Amtrak has urged the U.S. Surface Transportation Board to reject a bid by Canadian National to obtain a route to Kansas City as part of the proposed merger of Canadian Pacific and Kansas City Southern.
CN is seeking a former Gulf, Mobile & Ohio route now owned by KCS between Kansas City and Springfield, Illinois, and operating as the Gateway Western.
Amtrak fears that if CN gets the route and carries through on its plans to expand freight service between to Kansas City this would impair operations of Amtrak passenger trains on other CN routes.
Affected in particular, Amtrak said, would be trains using CN track between Chicago and New Orleans via Carbondale, Illinois.
The congestion on that former Illinois Central line would be most acute between Chicago and Gilman, Illinois. At Gilman, trains would diverge from the Chicago-New Orleans route to an ex-IC route to Springfield that at one time continued to St. Louis.
CN trains could potentially cause delays to Amtrak’s Chicago-St. Louis Lincoln Service trains as well as the Chicago-San Antonio Texas Eagle.
As it is, Amtrak and CN have been locked in dispute for years over CN’s dispatching of the Chicago-Carbondale route with Amtrak claiming CN needlessly delays passenger trains on that route.

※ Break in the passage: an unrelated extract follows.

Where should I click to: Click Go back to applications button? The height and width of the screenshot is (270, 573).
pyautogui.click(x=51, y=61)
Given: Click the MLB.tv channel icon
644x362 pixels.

CN has asked the STB to require KCS to sell the Springfield-Kansas City route as a requirement of approval of the CP-KCS merger. CN has said it would use the “Springfield Speedway” to provide freight service to Kansas City from Chicago, Detroit, St. Louis and eastern Canada.

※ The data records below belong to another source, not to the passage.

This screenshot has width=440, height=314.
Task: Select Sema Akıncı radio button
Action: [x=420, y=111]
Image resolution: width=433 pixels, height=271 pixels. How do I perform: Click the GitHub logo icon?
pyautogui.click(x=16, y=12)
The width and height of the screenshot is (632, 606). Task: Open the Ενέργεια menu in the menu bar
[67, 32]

CP and KCS have rejected the request and urged the STB to deny it.
In its filing with the STB, Amtrak described as woeful the on-time performance of its trains operating between Chicago and Gilman.
Also affected would be Amtrak service using a joint Union Pacific-KCS line in Illinois between East St. Louis and Godfrey.
Amtrak said other segments of the CN system that it uses could see longer or additional CN trains including track in Memphis used by the City of New Orleans, and three CN lines in Michigan used by corridor trains operating between Chicago and Detroit (Pontiac) and Port Huron.
The Amtrak filing with the STB said that CN in 2015 told federal regulators that lack of capacity in the Chicago-Carbondale corridor was the major issue causing Amtrak trains there to be late.
But now, Amtrak said in its filing, CN claims to have excess capacity on the Chicago-Carbondale route between Chicago and Gilman.
The filing said CN operate at least 20 freight trains a day on its track between Chicago and Carbondale.
CN contends in its own filings with regulators that the Chicago-Gilman segment could handle two additional CN trains a day without interfering with Amtrak trains.
Amtrak contends that the St. Louis-Godfrey segment, which is dispatched by UP, routinely sees passenger trains encounter freight train interference that would be exacerbated by the addition of CN trains to the route.
The Amtrak filing said CN has assured it that any trains it runs on the St. Louis-Godfrey segment won’t adversely affect Amtrak, but the Montreal-based Class 1 carrier has not conducted a capacity analysis to support that assertion.